[Available data]
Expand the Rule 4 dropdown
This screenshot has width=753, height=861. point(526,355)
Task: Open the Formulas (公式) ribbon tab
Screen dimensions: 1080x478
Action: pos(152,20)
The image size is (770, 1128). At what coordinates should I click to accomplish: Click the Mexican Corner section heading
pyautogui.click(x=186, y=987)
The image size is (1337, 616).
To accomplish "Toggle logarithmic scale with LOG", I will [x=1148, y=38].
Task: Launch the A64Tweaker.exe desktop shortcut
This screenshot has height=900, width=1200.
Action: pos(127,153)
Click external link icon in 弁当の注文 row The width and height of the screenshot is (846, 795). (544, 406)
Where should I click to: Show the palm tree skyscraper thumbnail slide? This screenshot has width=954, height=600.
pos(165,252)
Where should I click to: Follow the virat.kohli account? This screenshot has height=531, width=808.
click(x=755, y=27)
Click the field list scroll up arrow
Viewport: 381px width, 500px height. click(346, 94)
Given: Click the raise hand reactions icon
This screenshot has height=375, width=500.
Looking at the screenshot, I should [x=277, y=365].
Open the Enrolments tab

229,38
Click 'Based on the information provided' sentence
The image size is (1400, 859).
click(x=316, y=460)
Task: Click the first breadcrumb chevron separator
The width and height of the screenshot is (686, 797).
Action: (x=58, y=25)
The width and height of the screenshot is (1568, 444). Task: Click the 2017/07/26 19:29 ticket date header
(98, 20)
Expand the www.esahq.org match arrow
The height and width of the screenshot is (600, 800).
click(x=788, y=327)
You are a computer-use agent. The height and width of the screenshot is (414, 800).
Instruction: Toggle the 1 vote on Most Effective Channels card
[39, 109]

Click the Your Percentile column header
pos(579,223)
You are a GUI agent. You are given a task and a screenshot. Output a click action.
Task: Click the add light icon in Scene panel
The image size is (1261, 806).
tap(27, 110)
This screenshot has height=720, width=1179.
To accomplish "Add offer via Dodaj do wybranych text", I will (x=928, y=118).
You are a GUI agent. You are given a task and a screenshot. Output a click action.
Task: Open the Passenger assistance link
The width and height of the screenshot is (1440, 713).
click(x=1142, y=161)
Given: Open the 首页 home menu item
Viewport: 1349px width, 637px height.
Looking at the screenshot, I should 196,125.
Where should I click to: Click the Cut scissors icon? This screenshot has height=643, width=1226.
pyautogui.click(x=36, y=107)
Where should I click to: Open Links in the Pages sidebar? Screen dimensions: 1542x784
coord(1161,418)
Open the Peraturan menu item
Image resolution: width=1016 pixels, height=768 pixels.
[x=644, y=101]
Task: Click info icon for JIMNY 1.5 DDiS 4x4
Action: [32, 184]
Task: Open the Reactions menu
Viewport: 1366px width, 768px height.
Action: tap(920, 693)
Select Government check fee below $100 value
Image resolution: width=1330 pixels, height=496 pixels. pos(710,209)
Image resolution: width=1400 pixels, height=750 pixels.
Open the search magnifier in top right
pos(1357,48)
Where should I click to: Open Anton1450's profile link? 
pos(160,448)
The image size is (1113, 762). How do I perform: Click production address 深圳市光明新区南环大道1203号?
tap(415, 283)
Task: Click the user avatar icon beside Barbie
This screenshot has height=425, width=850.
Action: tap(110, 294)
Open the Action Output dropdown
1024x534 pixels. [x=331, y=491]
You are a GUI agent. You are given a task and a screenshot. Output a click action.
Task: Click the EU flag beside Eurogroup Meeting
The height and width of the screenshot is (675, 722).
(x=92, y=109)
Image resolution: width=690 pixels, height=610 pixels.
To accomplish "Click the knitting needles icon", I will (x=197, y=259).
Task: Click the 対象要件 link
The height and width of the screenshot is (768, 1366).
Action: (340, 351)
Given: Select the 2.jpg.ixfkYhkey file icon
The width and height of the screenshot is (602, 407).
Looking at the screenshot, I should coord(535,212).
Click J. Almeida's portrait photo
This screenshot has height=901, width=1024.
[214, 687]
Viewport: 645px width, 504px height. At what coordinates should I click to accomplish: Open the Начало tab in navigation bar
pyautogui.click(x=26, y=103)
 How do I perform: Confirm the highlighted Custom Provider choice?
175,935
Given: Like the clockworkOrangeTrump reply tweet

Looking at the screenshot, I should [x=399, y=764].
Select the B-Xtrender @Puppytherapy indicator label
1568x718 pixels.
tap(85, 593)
[/Available data]
__Work to be completed__.
Each line of the material above must be retyped precisely.

__Exercise answer__.
Expand the Rule 4 dropdown
This screenshot has width=753, height=861. point(526,355)
Task: Open the Formulas (公式) ribbon tab
Screen dimensions: 1080x478
Action: pos(152,20)
The image size is (770, 1128). At what coordinates should I click to accomplish: Click the Mexican Corner section heading
pyautogui.click(x=186, y=987)
The image size is (1337, 616).
To accomplish "Toggle logarithmic scale with LOG", I will [x=1148, y=38].
Task: Launch the A64Tweaker.exe desktop shortcut
This screenshot has height=900, width=1200.
Action: pos(127,153)
Click external link icon in 弁当の注文 row The width and height of the screenshot is (846, 795). (544, 406)
Where should I click to: Show the palm tree skyscraper thumbnail slide? This screenshot has width=954, height=600.
pos(165,252)
Where should I click to: Follow the virat.kohli account? This screenshot has height=531, width=808.
click(x=755, y=27)
Click the field list scroll up arrow
Viewport: 381px width, 500px height. click(346, 94)
Given: Click the raise hand reactions icon
This screenshot has height=375, width=500.
Looking at the screenshot, I should [x=277, y=365].
Open the Enrolments tab

229,38
Click 'Based on the information provided' sentence
The image size is (1400, 859).
click(x=316, y=460)
Task: Click the first breadcrumb chevron separator
The width and height of the screenshot is (686, 797).
Action: (x=58, y=25)
The width and height of the screenshot is (1568, 444). Task: Click the 2017/07/26 19:29 ticket date header
(98, 20)
Expand the www.esahq.org match arrow
The height and width of the screenshot is (600, 800).
click(x=788, y=327)
You are a computer-use agent. The height and width of the screenshot is (414, 800).
Instruction: Toggle the 1 vote on Most Effective Channels card
[39, 109]

Click the Your Percentile column header
pos(579,223)
You are a GUI agent. You are given a task and a screenshot. Output a click action.
Task: Click the add light icon in Scene panel
The image size is (1261, 806).
tap(27, 110)
This screenshot has height=720, width=1179.
To accomplish "Add offer via Dodaj do wybranych text", I will (x=928, y=118).
You are a GUI agent. You are given a task and a screenshot. Output a click action.
Task: Open the Passenger assistance link
The width and height of the screenshot is (1440, 713).
click(x=1142, y=161)
Given: Open the 首页 home menu item
Viewport: 1349px width, 637px height.
Looking at the screenshot, I should 196,125.
Where should I click to: Click the Cut scissors icon? This screenshot has height=643, width=1226.
pyautogui.click(x=36, y=107)
Where should I click to: Open Links in the Pages sidebar? Screen dimensions: 1542x784
coord(1161,418)
Open the Peraturan menu item
Image resolution: width=1016 pixels, height=768 pixels.
[x=644, y=101]
Task: Click info icon for JIMNY 1.5 DDiS 4x4
Action: [32, 184]
Task: Open the Reactions menu
Viewport: 1366px width, 768px height.
Action: tap(920, 693)
Select Government check fee below $100 value
Image resolution: width=1330 pixels, height=496 pixels. pos(710,209)
Image resolution: width=1400 pixels, height=750 pixels.
Open the search magnifier in top right
pos(1357,48)
Where should I click to: Open Anton1450's profile link? 
pos(160,448)
The image size is (1113, 762). How do I perform: Click production address 深圳市光明新区南环大道1203号?
tap(415, 283)
Task: Click the user avatar icon beside Barbie
This screenshot has height=425, width=850.
Action: tap(110, 294)
Open the Action Output dropdown
1024x534 pixels. [x=331, y=491]
You are a GUI agent. You are given a task and a screenshot. Output a click action.
Task: Click the EU flag beside Eurogroup Meeting
The height and width of the screenshot is (675, 722).
(x=92, y=109)
Image resolution: width=690 pixels, height=610 pixels.
To accomplish "Click the knitting needles icon", I will (x=197, y=259).
Task: Click the 対象要件 link
The height and width of the screenshot is (768, 1366).
Action: (340, 351)
Given: Select the 2.jpg.ixfkYhkey file icon
The width and height of the screenshot is (602, 407).
Looking at the screenshot, I should coord(535,212).
Click J. Almeida's portrait photo
This screenshot has height=901, width=1024.
[214, 687]
Viewport: 645px width, 504px height. At what coordinates should I click to accomplish: Open the Начало tab in navigation bar
pyautogui.click(x=26, y=103)
 How do I perform: Confirm the highlighted Custom Provider choice?
175,935
Given: Like the clockworkOrangeTrump reply tweet

Looking at the screenshot, I should [x=399, y=764].
Select the B-Xtrender @Puppytherapy indicator label
1568x718 pixels.
tap(85, 593)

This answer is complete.